2023-11-29 13:02:22,614 INFO [train.py:1138] About to create model
2023-11-29 13:02:22,996 INFO [train.py:1142] Number of model parameters: 65549011
terminate called after throwing an instance of 'c10::Error'
what(): Error: cannot set number of interop threads after parallel work has started or set_num_interop_threads called
Exception raised from set_num_interop_threads at ../aten/src/ATen/ParallelThreadPoolNative.cpp:54 (most recent call first):
frame #0: c10::Error::Error(c10::SourceLocation, std::string) + 0x57 (0x154f981a5617 in /home/user/miniconda3/envs/icefall1/lib/python3.11/site-packages/torch/lib/libc10.so)

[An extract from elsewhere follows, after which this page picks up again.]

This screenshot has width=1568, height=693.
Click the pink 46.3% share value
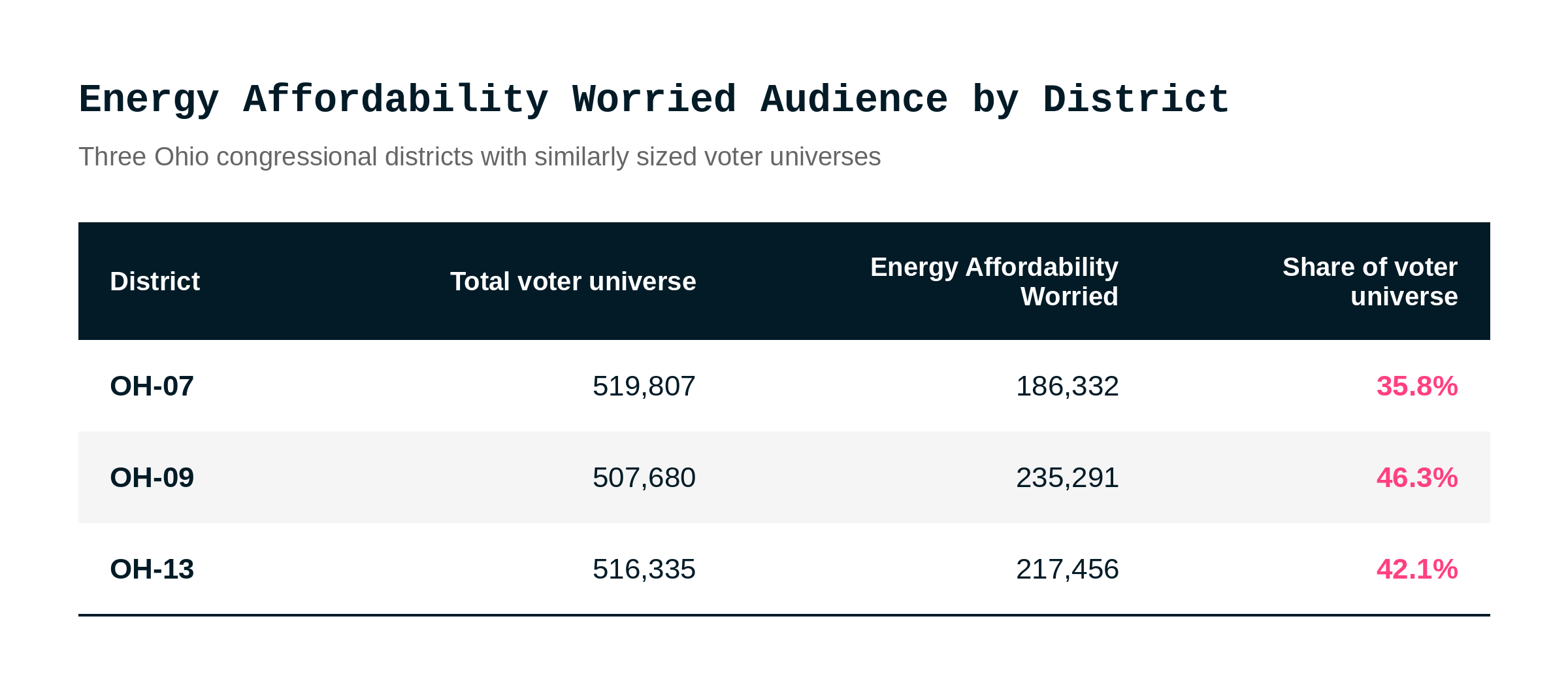click(x=1417, y=478)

frame #1: c10::detail::torchCheckFail(char const*, char const*, unsigned int, char const*) + 0x68 (0x154f98160a56 in /home/user/miniconda3/envs/icefall1/lib/python3.11/site-packages/torch/lib/libc10.so)
frame #2: + 0x1826cbf (0x154f59d7acbf in /home/user/miniconda3/envs/icefall1/lib/python3.11/site-packages/torch/lib/libtorch_cpu.so)
frame #3: + 0x70c26a (0x154f7028526a in /home/user/miniconda3/envs/icefall1/lib/python3.11/site-packages/torch/lib/libtorch_python.so)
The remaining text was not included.